Godt regeert de tonge, den ganck, ende het lot, versen 1, 9, 33. eygen-goetduncken, 2, 25. vertrouwen op Godt, 3, 20. het opperste eynde van Godts wercken, 4. hoochmoet, 5, 18, 19. versoeninge, ende Godts vreese, 6. bevredinge der vyanden, 7. vergenoechsaemheyt, 8. van Coningen, 10, 12, 13, 14, 15. weech-schale, 11. dierbaerheyt der wijsheyt, 16. wandel der vroomen, 17. Godts woort, 20. wijse redenen, 21, 22, 23, 24. arbeydtsaemheyt, 26. Deuchnieten, verkeerde, ende geweldenaers, 27, 28, 29, 30. grijsicheyt, 31. lanckmoedicheyt, 32.
1 DE mensche heeft schickingen des herten: maer de antwoorde der tonge is vanden HEERE.
2 Alle wegen des mans zijn suyver in sijnen oogen: maer de HEERE weecht de geesten.
3 Wentelt uwe wercken op den HEERE: ende uwe gedachten sullen bevestiget worden.
4 De HEERE heeft alles gewrocht om sijns selfs wille: ja oock den godtloosen tot den dach des quaets.
5 Al die hooch is van herten, is den HEERE een grouwel: hant aen hant, en sal hy niet onschuldich zijn.
6 Door goedertierentheyt, ende trouwe, wort de misdaet versoent: ende door de vreese des HEEREN wijcktmen af van het quade.
7 Als yemants wegen den HEERE behagen, so sal hy oock sijne vyanden met hem bevredigen.
8 Beter is een weynich met gerechticheyt, dan de veelheyt der inkomsten sonder recht.

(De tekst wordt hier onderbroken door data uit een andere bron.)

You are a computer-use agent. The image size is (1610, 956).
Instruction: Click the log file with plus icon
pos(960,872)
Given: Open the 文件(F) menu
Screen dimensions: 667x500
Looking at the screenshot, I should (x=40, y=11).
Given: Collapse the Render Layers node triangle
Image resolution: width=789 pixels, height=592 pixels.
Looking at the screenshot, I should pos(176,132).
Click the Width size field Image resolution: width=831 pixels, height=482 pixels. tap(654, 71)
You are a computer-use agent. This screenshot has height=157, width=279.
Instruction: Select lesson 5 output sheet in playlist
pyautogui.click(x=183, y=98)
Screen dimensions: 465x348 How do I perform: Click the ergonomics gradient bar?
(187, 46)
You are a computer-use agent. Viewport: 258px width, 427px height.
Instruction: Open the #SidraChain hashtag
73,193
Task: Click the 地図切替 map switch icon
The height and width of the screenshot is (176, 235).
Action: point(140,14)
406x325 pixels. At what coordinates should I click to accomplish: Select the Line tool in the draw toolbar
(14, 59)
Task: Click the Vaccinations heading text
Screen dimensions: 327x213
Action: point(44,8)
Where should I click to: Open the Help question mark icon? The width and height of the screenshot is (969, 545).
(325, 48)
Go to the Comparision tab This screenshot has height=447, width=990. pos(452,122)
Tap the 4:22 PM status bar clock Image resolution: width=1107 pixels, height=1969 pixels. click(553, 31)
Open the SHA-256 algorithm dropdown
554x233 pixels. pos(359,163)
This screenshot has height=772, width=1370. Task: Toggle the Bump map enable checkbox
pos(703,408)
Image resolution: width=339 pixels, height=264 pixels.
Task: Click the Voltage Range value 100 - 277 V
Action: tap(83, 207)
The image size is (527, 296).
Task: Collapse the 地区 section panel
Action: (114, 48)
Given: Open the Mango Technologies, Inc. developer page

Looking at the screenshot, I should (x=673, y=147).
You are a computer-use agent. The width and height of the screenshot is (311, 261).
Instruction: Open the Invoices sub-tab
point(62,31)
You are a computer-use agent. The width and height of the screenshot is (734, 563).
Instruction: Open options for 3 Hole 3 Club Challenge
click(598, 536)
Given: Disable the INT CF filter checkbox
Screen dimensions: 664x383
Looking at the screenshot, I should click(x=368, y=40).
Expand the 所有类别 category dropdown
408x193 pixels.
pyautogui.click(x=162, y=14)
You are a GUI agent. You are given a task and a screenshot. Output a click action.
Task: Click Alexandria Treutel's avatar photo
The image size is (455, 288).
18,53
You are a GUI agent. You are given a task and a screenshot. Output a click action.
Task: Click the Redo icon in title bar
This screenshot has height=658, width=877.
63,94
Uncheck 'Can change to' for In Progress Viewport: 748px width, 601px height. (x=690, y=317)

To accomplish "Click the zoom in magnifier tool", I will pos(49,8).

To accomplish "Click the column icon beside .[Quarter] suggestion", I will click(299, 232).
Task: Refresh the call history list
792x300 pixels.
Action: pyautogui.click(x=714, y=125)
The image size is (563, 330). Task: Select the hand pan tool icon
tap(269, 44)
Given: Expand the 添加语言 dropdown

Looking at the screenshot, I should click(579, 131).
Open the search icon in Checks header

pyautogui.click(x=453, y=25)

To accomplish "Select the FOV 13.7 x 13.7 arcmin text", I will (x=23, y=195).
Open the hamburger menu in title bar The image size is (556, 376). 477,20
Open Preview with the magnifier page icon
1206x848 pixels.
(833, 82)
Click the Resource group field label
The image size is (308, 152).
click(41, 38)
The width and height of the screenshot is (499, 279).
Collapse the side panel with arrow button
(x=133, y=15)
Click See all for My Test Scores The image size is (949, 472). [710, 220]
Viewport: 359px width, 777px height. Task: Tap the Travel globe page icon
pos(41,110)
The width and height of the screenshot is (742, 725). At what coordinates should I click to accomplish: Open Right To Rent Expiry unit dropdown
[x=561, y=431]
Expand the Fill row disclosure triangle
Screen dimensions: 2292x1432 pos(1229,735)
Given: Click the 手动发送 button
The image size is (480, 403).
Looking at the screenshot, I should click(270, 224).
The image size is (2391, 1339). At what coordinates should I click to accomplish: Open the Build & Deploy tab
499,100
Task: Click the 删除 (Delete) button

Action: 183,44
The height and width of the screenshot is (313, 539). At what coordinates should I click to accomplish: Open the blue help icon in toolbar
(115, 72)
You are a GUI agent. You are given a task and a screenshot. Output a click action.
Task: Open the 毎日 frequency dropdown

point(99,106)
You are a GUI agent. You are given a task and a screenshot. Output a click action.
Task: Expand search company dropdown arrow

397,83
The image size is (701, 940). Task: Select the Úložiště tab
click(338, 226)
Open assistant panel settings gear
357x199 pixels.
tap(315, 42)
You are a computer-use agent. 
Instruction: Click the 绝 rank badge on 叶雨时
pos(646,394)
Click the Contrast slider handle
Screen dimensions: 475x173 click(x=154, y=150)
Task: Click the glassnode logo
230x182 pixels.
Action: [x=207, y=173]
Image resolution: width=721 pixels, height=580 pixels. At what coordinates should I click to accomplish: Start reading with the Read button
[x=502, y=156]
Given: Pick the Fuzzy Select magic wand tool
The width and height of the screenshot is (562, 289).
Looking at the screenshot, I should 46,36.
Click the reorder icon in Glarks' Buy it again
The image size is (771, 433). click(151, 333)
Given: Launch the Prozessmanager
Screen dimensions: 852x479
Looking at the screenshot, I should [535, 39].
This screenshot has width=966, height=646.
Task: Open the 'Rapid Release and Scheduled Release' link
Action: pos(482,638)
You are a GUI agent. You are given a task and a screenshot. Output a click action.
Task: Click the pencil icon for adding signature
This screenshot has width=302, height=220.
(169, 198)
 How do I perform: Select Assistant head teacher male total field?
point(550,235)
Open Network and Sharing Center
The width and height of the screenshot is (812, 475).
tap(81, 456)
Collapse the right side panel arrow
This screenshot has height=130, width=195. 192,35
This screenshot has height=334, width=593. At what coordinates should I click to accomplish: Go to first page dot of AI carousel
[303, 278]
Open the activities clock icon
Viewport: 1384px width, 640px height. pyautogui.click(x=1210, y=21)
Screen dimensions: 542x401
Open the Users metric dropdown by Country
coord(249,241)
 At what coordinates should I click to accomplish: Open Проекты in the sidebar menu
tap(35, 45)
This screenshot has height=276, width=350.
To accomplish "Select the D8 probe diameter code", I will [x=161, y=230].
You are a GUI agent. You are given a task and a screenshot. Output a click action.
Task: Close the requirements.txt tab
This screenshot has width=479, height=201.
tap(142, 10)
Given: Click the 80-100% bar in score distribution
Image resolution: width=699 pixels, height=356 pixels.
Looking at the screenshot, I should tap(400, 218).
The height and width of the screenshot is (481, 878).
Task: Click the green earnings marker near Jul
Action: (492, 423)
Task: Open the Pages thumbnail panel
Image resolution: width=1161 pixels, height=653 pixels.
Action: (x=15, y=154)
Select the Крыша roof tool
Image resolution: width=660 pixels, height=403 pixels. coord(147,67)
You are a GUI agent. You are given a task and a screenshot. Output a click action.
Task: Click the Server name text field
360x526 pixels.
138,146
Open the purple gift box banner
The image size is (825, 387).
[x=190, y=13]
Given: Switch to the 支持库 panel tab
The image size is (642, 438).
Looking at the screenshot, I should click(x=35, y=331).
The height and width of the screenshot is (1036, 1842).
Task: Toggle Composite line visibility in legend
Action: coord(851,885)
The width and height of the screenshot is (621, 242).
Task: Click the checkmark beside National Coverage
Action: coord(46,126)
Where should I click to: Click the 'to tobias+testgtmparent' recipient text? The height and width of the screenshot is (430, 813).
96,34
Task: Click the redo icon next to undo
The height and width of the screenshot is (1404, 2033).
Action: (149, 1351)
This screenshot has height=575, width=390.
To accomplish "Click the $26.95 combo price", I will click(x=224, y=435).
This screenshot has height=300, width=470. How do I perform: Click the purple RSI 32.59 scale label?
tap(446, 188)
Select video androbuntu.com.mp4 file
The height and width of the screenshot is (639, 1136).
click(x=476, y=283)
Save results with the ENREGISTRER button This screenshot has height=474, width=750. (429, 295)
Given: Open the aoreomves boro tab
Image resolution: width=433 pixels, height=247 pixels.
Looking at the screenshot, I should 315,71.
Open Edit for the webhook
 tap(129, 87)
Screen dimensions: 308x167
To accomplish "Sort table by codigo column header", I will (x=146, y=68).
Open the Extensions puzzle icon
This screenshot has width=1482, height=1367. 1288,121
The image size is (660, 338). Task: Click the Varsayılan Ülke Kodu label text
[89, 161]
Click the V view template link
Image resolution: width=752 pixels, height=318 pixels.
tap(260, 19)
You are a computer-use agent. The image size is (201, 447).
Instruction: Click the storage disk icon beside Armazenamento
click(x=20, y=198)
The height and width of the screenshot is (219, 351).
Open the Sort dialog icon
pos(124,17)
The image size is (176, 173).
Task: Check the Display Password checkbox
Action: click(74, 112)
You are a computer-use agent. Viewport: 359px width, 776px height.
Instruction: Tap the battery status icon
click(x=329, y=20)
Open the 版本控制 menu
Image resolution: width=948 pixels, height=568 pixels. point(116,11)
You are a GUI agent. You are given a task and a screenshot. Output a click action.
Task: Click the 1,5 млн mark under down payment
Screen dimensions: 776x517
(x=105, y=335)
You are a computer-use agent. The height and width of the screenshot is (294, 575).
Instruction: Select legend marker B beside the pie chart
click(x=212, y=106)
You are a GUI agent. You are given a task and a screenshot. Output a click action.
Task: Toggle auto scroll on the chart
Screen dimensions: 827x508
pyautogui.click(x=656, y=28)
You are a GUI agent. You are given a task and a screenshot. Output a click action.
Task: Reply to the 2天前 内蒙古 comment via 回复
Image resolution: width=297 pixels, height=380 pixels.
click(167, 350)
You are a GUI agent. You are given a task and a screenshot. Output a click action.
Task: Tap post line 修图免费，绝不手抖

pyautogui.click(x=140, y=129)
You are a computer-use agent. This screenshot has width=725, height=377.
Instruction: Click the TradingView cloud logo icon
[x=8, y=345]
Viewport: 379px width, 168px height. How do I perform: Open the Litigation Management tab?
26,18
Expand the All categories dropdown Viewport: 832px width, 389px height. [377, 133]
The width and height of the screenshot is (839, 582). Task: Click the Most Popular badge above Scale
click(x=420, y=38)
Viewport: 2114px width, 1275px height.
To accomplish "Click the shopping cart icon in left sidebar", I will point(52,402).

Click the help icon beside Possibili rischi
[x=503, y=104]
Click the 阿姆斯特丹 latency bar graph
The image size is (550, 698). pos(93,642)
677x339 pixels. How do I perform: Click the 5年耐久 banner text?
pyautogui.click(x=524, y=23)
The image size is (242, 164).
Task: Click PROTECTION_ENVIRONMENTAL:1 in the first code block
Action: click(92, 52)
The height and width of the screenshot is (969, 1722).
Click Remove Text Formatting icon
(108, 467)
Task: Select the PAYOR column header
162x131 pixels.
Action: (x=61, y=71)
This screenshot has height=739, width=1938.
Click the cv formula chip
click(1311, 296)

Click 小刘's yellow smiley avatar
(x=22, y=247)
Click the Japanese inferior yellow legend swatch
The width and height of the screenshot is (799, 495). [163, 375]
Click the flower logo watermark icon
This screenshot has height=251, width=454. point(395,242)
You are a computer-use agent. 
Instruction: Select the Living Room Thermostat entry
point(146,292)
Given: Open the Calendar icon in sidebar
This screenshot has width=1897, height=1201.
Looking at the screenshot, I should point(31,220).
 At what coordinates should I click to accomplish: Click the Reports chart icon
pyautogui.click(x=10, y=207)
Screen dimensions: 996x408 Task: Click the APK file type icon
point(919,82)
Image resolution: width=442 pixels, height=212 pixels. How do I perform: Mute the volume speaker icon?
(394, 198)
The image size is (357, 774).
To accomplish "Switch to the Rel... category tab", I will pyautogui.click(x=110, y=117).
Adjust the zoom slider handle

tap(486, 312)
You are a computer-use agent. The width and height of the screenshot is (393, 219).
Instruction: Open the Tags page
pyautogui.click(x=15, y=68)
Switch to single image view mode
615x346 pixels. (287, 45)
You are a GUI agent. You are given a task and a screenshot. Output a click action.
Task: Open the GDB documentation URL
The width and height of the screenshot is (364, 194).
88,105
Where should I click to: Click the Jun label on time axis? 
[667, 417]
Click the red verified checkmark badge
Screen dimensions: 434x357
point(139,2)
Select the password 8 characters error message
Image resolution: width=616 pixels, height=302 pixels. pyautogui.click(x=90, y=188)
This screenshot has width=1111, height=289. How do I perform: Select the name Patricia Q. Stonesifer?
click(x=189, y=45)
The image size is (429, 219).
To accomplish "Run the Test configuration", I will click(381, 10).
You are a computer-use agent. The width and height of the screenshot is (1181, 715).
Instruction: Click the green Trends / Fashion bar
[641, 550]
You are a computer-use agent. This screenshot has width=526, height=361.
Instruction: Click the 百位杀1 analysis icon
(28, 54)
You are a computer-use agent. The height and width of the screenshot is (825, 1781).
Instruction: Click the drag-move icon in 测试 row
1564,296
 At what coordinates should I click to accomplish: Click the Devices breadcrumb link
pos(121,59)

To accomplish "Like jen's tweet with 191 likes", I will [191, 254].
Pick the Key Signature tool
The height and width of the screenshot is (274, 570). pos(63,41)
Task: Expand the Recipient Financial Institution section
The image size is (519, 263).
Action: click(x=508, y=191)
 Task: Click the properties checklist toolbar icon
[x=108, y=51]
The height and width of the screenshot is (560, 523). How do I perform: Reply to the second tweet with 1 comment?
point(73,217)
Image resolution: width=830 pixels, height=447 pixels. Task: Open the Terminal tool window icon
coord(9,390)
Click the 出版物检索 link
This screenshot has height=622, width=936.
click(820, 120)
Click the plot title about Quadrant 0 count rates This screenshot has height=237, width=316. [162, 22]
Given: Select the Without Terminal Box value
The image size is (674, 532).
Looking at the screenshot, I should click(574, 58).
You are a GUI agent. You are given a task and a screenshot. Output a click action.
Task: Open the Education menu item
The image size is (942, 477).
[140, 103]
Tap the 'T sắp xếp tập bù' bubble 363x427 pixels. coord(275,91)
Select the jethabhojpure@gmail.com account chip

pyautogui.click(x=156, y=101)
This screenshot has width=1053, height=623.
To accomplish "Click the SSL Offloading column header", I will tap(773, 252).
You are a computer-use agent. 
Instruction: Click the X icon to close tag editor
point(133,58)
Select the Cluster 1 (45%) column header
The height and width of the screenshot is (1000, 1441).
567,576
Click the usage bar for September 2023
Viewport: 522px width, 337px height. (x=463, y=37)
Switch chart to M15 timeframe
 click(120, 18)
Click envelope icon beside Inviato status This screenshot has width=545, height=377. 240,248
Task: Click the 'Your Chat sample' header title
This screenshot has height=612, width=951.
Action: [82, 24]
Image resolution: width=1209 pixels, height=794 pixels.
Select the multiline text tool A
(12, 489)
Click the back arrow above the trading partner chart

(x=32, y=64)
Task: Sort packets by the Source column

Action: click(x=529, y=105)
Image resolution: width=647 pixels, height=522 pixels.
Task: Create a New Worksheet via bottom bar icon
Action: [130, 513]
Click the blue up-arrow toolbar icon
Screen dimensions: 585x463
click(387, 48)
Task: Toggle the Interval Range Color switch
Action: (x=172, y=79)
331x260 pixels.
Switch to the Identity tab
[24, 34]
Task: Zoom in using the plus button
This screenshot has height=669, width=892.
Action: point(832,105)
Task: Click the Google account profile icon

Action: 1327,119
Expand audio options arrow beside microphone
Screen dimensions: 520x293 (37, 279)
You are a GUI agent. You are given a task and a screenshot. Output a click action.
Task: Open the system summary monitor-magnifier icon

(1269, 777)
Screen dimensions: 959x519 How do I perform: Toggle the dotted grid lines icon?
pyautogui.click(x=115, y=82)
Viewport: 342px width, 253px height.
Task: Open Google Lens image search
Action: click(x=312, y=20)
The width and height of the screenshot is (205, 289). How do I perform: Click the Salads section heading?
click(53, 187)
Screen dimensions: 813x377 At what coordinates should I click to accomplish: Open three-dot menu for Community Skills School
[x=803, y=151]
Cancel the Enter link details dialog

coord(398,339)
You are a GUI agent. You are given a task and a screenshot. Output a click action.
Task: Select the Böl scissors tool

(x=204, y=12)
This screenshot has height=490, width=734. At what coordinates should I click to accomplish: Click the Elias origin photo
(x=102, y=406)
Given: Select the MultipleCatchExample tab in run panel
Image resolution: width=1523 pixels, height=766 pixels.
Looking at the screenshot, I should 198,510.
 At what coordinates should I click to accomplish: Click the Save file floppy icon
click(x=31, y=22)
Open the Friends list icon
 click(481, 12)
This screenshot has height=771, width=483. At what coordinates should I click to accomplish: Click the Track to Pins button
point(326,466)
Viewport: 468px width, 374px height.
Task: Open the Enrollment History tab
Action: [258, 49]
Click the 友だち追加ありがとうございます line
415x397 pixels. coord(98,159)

9 Het herte des menschen overdenckt sijnen wech: maer de HEERE stiert sijnen ganck.
10 Waer-segginge is op de lippen des Conincks: sijn mont en sal niet overtreden in’t gerichte.
11 Eene rechte wage, ende weech-schale zijn des HEEREN: alle weech-steenen des sacks zijn sijn werck.
12 Het is der Coningen grouwel, godtloosheyt te doen: want door gerechticheyt wort de Throon bevesticht.
13 De lippen der gerechticheyt zijn het welgevallen der Coningen: ende elck een van haer sal lief hebben, dien die rechte dingen spreeckt.
14 De grimmicheyt des Conincks is [als ] de boden des doots: maer een wijs man sal die versoenen.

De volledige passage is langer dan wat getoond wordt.